Vtuberとして活動している主人公がその絵師である人(その人もまたVtuberとして活動している)とお泊り配信をするエピソード。
実際のVtuberにもお泊り配信というのはもちろん存在するのだが、当然視聴者は配信画面でしか見れないためどういった事が起きていたかは語り口から想像することしか出来ない。(だからこそ二次創作が流行していた)
しかし本作は本来であれば見ることが出来ない、実際に動いている彼女らの姿を同じラインで描くことが出来るのだ。これは実際Vtuberを見ていたファンからするとまさに夢であり、本作が実現していることに画面以上の価値を見出せるのではないだろうか。


またVtuberものというとアバターと実際の姿のギャップという要素でお話作りをするものが多く見受けられるのだが(もちろんその中で面白い作品も多数ある)本作はあえて現実世界でのビジュアルもアバターで描き、アバターがない人間は全て棒人間で描くというかなり振り切った演出をしている。
しかし衣装を考える配信を行ううち、隣にいる人間の所作にその衣装を着ている様を見る演出はアバターと現実の境界が曖昧になった故の見事な演出であったと思う。
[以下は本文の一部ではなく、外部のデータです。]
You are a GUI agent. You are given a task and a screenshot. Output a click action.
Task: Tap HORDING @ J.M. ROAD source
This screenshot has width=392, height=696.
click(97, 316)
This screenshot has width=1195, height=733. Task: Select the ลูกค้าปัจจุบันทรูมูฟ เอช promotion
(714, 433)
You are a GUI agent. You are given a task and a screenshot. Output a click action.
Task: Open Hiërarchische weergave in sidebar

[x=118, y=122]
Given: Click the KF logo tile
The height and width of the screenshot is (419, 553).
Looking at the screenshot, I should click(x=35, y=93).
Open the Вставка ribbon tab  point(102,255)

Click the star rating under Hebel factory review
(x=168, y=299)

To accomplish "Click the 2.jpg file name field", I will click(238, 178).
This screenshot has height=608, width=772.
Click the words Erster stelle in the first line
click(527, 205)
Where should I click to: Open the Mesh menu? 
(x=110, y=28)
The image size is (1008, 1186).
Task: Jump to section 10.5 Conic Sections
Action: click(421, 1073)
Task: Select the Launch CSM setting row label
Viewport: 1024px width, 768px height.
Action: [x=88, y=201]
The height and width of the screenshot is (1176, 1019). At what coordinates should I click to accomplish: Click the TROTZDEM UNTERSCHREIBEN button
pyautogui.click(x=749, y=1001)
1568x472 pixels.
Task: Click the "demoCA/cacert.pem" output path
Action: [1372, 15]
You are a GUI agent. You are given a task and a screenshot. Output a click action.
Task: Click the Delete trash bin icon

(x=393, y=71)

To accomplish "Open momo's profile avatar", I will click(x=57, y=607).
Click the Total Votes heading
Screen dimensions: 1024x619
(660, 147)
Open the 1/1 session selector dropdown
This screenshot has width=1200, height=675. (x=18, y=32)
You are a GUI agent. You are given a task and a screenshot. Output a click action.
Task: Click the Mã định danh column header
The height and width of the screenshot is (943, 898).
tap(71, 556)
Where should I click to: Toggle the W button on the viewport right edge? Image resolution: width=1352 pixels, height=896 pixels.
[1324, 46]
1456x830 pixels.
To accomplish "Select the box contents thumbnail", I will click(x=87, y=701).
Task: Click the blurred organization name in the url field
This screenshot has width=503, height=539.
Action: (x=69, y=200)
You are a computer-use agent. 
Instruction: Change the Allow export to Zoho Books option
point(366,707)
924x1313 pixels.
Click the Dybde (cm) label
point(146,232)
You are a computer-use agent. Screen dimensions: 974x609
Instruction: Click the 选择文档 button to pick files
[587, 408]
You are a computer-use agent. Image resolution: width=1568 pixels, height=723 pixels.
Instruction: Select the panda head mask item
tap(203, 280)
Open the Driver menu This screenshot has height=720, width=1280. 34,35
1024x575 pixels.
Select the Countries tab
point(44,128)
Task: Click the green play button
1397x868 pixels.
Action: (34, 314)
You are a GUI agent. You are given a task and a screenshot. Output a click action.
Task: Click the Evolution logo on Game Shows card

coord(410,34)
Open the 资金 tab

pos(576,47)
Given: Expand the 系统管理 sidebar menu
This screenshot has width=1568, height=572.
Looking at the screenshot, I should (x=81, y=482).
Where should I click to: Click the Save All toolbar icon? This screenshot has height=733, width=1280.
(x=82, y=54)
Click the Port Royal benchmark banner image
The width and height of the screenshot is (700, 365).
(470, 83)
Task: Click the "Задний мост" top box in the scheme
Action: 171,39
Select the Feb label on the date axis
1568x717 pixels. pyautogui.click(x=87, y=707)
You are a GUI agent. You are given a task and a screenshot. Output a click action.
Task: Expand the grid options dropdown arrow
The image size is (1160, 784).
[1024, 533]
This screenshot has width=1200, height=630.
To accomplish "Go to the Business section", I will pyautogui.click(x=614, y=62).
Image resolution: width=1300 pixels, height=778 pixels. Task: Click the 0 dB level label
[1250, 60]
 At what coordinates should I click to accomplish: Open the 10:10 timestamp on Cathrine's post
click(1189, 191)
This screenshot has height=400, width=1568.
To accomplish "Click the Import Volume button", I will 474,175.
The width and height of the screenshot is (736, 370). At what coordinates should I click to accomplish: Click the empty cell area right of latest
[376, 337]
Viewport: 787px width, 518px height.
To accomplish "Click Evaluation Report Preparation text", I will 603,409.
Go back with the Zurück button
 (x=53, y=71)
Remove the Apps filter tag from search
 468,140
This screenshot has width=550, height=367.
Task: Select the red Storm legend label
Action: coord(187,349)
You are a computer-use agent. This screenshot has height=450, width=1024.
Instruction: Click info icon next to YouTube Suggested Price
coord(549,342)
このようにVtuberというのはただ絵が動いてるのではなく、そこからにじみ出るその人間の本質というものが魅力であり第8話においてアニメーションという媒体でありながらその魅力を十分に描き切っていたのではないだろうか。
おわりに
今回初めて2024年のエピソードから10個選ぶという企画に参加したのだが、他にも候補が多数あり泣く泣く選べなかったものもあった…
しかし多くの方が参加することでそういったものも拾われ、また様々な視点から選ばれるので改めて良い企画だな~と感じた。
自分自身2024年に見たアニメの記憶を思い出すのに良い振り返りになったため、来年以降もぜひ参加したいものだ。
2024年の様々なアニメの出会いに感謝しながら、2025年もまた皆さんアニメを見て行きましょう。